Evaluation methodology — golden dataset, LLM-as-judge setup, scoring rubrics, and CI pipeline — is specified in PRD-010 §Evaluation Framework.
Cost and Latency Monitoring¶
Per-Job Cost Tracking¶
LangSmith automatically tracks token usage per run. The backend aggregates this into per-job cost estimates shown in the AgentOps UI:
| Agent | Avg Tokens/Job | Avg Cost/Job |
|---|---|---|
| Investigator | ~1,200 | ~$0.001 |
| Codebase Search | ~3,500 | ~$0.007 |
| Web Search | ~2,000 | ~$0.002 |
| Critic | ~2,500 | ~$0.005 |
| Writer | ~4,000 | ~$0.012 |
| Supervisor (all hops) | ~2,000 | ~$0.002 |
| Total (typical job) | ~15,200 | ~$0.029 |
Estimates based on GPT-4o-mini at $0.15/1M input tokens, GPT-4o at $2.50/1M input tokens.
Cost Budget Alerts¶
Users can set a per-job cost limit in Settings. If a job's running cost exceeds the limit,
the supervisor is notified and moves toward the writer node to wrap up, rather than spawning more agents.

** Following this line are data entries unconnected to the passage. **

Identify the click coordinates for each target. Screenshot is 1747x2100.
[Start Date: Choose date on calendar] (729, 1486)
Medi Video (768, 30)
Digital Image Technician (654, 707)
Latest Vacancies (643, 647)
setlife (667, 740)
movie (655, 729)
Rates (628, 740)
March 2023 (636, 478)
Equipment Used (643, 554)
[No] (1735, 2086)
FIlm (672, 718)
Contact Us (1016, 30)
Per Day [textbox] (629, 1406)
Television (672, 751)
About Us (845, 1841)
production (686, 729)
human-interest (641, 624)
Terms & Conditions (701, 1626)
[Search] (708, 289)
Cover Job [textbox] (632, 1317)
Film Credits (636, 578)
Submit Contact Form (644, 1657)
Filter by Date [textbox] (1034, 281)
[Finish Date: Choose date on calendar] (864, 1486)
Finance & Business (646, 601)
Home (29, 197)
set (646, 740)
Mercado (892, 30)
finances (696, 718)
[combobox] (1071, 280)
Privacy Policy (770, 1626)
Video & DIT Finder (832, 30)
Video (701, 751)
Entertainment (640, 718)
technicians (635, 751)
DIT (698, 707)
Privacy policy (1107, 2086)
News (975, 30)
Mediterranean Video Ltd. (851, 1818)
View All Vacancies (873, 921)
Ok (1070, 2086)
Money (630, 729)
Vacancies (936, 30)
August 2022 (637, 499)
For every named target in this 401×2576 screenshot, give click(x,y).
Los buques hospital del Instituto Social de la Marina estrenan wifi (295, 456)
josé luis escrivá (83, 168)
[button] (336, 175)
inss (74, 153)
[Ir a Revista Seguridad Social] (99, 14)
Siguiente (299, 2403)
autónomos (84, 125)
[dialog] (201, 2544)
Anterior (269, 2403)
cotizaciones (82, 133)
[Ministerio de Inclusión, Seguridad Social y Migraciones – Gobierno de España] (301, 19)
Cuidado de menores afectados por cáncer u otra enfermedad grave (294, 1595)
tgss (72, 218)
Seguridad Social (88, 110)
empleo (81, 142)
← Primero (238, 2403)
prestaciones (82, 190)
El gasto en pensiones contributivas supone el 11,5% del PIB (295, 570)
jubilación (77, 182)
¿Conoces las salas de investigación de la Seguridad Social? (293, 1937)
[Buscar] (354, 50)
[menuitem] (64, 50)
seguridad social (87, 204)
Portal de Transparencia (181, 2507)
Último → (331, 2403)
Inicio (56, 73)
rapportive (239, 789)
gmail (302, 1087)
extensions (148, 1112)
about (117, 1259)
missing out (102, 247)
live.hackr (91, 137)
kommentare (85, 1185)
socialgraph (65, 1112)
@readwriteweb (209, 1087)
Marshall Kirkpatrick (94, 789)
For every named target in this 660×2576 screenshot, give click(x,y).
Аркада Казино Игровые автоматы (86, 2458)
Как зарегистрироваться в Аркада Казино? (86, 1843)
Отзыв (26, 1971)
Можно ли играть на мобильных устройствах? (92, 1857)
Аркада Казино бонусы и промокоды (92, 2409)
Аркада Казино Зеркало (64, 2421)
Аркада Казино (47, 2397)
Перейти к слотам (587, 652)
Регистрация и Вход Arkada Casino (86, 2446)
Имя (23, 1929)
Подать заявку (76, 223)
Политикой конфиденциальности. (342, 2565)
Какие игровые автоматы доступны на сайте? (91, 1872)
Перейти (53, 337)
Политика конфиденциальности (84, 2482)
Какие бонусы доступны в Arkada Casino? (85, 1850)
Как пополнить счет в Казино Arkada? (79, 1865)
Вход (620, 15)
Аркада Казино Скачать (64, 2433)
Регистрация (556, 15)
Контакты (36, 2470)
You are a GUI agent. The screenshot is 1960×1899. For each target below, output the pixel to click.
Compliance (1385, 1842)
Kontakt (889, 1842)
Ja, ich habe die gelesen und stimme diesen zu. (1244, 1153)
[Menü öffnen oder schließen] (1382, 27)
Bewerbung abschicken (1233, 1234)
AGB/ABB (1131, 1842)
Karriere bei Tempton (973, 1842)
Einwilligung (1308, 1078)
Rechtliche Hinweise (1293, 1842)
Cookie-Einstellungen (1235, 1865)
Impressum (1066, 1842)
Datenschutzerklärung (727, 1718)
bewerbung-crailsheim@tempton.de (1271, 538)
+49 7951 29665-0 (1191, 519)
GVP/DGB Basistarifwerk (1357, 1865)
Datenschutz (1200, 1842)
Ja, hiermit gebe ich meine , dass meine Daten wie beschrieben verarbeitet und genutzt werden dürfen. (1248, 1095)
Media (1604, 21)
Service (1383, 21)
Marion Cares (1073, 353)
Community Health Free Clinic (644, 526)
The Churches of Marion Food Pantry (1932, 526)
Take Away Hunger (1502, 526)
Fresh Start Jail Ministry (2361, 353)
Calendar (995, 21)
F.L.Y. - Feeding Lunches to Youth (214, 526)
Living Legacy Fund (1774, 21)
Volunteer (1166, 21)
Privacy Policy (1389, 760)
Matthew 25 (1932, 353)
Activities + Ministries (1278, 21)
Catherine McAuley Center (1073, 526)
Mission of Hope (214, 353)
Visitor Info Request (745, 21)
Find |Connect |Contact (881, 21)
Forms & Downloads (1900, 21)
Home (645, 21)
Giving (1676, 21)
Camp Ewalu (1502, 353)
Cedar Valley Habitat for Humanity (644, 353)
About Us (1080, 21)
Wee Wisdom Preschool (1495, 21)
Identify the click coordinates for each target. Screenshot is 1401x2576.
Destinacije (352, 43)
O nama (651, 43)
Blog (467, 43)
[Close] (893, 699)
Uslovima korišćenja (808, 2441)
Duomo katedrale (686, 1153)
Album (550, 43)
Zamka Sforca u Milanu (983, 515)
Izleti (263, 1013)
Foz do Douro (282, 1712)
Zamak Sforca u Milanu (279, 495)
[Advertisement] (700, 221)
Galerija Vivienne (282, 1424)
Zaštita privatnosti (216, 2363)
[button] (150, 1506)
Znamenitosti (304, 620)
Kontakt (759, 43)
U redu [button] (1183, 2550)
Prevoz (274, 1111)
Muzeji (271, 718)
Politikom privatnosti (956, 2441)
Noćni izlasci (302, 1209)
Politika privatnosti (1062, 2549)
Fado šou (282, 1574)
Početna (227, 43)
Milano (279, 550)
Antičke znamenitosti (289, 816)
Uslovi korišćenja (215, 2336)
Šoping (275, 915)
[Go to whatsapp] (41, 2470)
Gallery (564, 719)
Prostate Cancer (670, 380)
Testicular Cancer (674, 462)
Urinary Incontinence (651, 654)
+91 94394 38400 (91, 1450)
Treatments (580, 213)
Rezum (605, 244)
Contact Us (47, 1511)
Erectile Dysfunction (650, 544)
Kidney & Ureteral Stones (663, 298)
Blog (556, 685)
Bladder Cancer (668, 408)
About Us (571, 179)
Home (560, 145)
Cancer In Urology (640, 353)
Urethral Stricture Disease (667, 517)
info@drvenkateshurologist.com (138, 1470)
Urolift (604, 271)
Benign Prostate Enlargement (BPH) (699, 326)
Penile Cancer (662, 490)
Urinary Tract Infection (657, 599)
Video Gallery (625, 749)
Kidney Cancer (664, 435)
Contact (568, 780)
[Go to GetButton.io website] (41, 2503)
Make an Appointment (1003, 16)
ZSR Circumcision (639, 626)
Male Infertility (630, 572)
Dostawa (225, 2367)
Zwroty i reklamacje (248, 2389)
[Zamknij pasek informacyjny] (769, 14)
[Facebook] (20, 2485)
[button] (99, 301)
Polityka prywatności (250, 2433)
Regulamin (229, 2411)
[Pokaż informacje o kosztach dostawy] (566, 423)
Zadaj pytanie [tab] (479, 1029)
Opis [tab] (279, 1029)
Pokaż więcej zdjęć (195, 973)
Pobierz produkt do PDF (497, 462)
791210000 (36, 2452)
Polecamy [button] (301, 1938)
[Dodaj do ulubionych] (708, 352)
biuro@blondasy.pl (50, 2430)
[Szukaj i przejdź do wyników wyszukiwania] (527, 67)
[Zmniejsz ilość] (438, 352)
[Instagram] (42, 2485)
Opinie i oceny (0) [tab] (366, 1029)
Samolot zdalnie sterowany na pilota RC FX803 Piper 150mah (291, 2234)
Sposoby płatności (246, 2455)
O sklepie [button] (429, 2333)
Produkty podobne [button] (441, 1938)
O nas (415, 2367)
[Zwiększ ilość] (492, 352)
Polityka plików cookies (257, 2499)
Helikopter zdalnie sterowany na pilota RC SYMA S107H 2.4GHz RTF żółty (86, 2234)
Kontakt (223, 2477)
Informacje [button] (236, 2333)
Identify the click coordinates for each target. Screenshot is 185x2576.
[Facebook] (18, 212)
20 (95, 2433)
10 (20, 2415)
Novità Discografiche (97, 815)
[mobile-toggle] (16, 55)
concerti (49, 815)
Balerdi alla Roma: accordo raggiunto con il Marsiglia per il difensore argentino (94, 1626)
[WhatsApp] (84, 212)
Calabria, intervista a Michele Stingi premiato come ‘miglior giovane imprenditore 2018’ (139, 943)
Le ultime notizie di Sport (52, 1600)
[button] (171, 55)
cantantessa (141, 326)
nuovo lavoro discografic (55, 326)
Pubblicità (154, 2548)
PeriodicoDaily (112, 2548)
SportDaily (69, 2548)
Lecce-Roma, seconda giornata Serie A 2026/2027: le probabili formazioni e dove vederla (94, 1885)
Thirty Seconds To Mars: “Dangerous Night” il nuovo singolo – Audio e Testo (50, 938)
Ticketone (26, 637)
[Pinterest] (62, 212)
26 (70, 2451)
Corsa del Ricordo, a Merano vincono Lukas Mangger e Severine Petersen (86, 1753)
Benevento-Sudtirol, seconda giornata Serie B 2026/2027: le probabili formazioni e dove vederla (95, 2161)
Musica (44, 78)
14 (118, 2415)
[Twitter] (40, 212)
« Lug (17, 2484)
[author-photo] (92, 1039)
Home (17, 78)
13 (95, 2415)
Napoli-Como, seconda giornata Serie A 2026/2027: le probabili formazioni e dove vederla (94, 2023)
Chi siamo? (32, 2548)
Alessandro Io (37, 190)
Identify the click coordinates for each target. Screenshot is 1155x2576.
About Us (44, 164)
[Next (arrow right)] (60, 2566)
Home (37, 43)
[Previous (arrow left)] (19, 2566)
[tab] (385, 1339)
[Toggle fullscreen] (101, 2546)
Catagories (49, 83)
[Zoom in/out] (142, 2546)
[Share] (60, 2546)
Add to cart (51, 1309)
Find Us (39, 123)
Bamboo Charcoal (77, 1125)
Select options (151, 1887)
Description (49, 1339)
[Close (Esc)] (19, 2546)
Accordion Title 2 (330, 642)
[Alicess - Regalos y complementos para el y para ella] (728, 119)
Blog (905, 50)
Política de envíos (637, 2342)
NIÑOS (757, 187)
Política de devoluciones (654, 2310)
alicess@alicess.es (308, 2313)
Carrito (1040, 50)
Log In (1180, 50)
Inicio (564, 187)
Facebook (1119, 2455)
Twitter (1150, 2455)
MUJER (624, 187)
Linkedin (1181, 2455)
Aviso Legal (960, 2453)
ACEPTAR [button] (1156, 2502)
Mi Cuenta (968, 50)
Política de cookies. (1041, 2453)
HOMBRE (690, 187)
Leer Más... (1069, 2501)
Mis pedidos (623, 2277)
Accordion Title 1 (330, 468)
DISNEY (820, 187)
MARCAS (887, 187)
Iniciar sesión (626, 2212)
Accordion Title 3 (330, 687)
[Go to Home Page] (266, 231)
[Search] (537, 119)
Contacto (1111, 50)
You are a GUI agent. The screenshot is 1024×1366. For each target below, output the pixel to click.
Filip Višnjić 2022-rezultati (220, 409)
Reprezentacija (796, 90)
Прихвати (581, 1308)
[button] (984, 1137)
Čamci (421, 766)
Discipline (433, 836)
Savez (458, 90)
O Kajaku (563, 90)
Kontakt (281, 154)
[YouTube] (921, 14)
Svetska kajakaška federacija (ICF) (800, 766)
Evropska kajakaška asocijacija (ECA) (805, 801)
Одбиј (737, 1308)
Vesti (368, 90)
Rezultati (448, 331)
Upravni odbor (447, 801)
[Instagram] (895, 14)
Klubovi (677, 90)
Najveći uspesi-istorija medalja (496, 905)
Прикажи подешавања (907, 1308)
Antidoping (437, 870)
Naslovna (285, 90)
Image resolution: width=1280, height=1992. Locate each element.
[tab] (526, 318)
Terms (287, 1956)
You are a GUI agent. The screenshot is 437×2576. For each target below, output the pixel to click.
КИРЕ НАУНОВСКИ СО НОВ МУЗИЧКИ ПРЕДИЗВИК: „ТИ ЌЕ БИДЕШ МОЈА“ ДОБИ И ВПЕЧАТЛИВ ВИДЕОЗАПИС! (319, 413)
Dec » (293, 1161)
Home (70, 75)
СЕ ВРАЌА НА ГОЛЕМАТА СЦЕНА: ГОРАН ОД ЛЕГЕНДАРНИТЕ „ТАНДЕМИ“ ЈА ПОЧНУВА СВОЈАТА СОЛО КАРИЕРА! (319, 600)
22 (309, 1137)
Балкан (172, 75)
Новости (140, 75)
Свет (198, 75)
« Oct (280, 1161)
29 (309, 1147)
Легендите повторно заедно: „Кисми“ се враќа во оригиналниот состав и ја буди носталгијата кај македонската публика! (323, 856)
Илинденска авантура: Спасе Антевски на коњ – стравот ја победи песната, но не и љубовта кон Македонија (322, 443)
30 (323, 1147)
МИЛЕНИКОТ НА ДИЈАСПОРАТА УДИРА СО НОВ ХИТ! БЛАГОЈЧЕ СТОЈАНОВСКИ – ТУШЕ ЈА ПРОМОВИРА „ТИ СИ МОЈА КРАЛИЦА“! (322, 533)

Correction: In-flight cost cannot be tracked via LangSmith's API — the API only exposes completed run data. The correct approach is to accumulate cost from
on_chat_model_endevents inastream_events()using a model pricing table. See PRD-005-1 §5 for the full spec, token extraction code, and the three newBugTriageStatefields required.
Latency Dashboard¶
The Analytics page (v1.1) shows rolling 7-day charts from LangSmith data:
- Average job duration (P50, P95)
- Per-agent latency breakdown
- Human wait time (time between question asked and answer received)
- Jobs per day, error rate per day
Prompt Iteration Workflow¶
The workflow for safely improving agent quality using LangSmith:
1. OBSERVE
Identify a failing job in production via LangSmith traces
Note which agent produced the bad output and why
2. PROTOTYPE
Open LangFlow canvas for that agent
Reproduce the failure with the same input
Iterate on the system prompt until output improves
3. EVALUATE
Export updated prompt to Python
Update the agent's LangServe service
Deploy to staging
4. RUN EVALS
Trigger eval pipeline: python scripts/run_evals.py
Check score vs. baseline on golden dataset
If score improves (or doesn't regress): proceed
5. DEPLOY
Merge to main
CI runs eval one more time as gate
Deploy to production LangServe endpoint
6. MONITOR
LangSmith production dashboard shows new scores
Daily eval confirms improvement holds over time
Alerting and Anomaly Detection¶
Automated Alerts (v1.1)¶
Implementation note: Automation rules are configured in the LangSmith UI, not in Python code. The backend provides a webhook receiver endpoint (
POST /internal/langsmith-alert) that LangSmith calls when a rule fires. See PRD-005-1 §8 for rule conditions, LangSmith UI paths, and the webhook receiver implementation.
LangSmith supports rule-based automations that trigger actions when conditions are met:
| Alert | Condition | Action |
|---|---|---|
| Quality degradation | 7-day rolling avg score drops below 3.5 | Slack notification to engineering team |
| High cost job | Single job exceeds $0.20 | Flag job in UI; notify via email |
| Agent error spike | Error rate > 10% in last hour | PagerDuty alert |
| Slow job | Job duration > 5 minutes | Warning badge in UI |
Manual Review Queue¶
Any job where:
- The final confidence score is < 0.5, OR
- The user gave a thumbs-down on the output, OR
- An agent errored and was skipped
…is automatically added to a Manual Review Queue in LangSmith for the team to inspect and potentially add to the golden dataset.